Nouveau rapport mettant en cause les FARDC: Kinshasa parle d’une forfaiture du bureau Conjoint

Le bureau conjoint de l’ONU aux droits humains, BCNUDH, a accusé mardi dernier les forces de sécurité Congolaises d’être responsables de 58% de violations de droits humains et d’avoir creusé 42 sur les 90 fosses communes découvertes au Kasai. Pour Kinshasa, ces chiffres sont sans fondement et mettent en cause la crédibilité du BCNUDH.

Un jour après la publication du rapport semestriel du bureau conjoint de Nations Unies aux droits de l’homme à Kinshasa, le gouvernement Congolais a qualifié de forfaiture les accusations contenues dans ce rapport selon lesquelles les forces de sécurité Congolaises sont responsables de 58% de violations de droits humains et que les Forces Armées de la RDC sont auteurs de 42 fosses communes sur plus de 80 découvertes au Kasaï.

Lambert Mende Omalanga, ministre Congolais de médias et de la communication, également porte-parole du gouvernement de la République démocratique du Congo parle d’une fuite en avant du bureau conjoint de Nations unies aux droits humains. « Ce n’est que le mardi dernier que le gouvernement Congolais a été notifié de la nomination de trois experts internationaux par le Haut commissariat de l’ONU aux droits humains  afin de se joindre à l’équipe Congolaise pour la conduite des enquêtes conjointes.
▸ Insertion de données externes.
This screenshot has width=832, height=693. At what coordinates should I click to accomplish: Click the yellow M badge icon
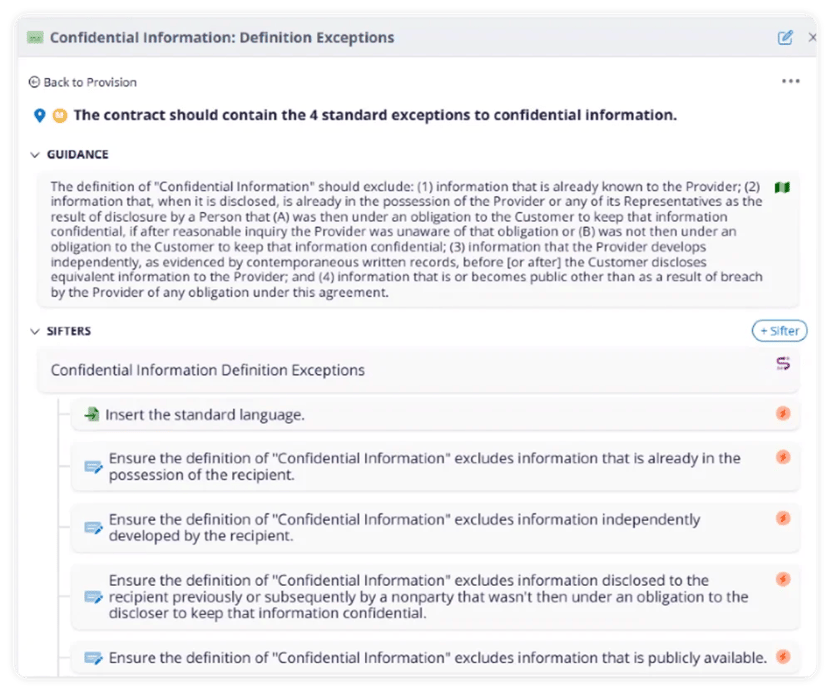point(61,114)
Nous sommes très surpris d’apprendre que le bureau conjoint de l’ONU aux droits humains, qui fait partie du dispositif pour la conduite de cet enquête conjointe, a déjà des conclusions sur ces enquêtes sans même n’avoir déployé des gens sur terrain. Le bureau conjoint indique avoir déjà le nombre total de fosses communes et désigne déjà les Forces Armées de la RDC en tant que responsables, ce qui est déplorable » s’est indigné Lambert Mende Omalanga, qui précise que la justice militaire Congolaise qui  mène les enquêtes préliminaires n’est pas habilitée à avancer des conclusions avant que les deux parties prenantes dans l’enquête conjointe (la RDC et le Haut commissariat de l’ONU aux droits humains) ne soient déployées sur terrain.
Pour Lambert Mende la publication de ces chiffres mettant en cause les forces de l’ordre et de sécurité de la République démocratique du Congo par le bureau Conjoint  est contraire au protocole mis en place à Genève sur l’enquête conjointe sur les violences au Kasaï qui doit être menée par l’ONU et la République démocratique du Congo. « Les équipes du Bureau Conjoint de l’ONU aux droits de l’homme sont à Kananga, à Tshikapa avec leurs homologues de la justice militaire Congolaise pour mener des travaux préliminaires en prélude du lancement de l’enquête par les deux parties de la commission mixte. Pourquoi avancer des chiffres alors que l’enquête n’est encore entreprise. Même les dix fosses communes découvertes avec sept corps par les deux équipes mixtes (bureau conjoint de l’ONU et la justice militaire Congolaise) qui sont sur terrain, n’ont pas été examinés car ce travail doit être fait par les membres de la commission mixte. Comment le bureau Conjoint a eu des informations sur ces fosses communes et à quel moment a-t-il mené des investigations sur ce site? » s’est interrogé le porte-parole du gouvernement Congolais, soulevant le problème de la crédibilité de rapports produits par le bureau conjoint aux droits de l’homme basé à Kinshasa.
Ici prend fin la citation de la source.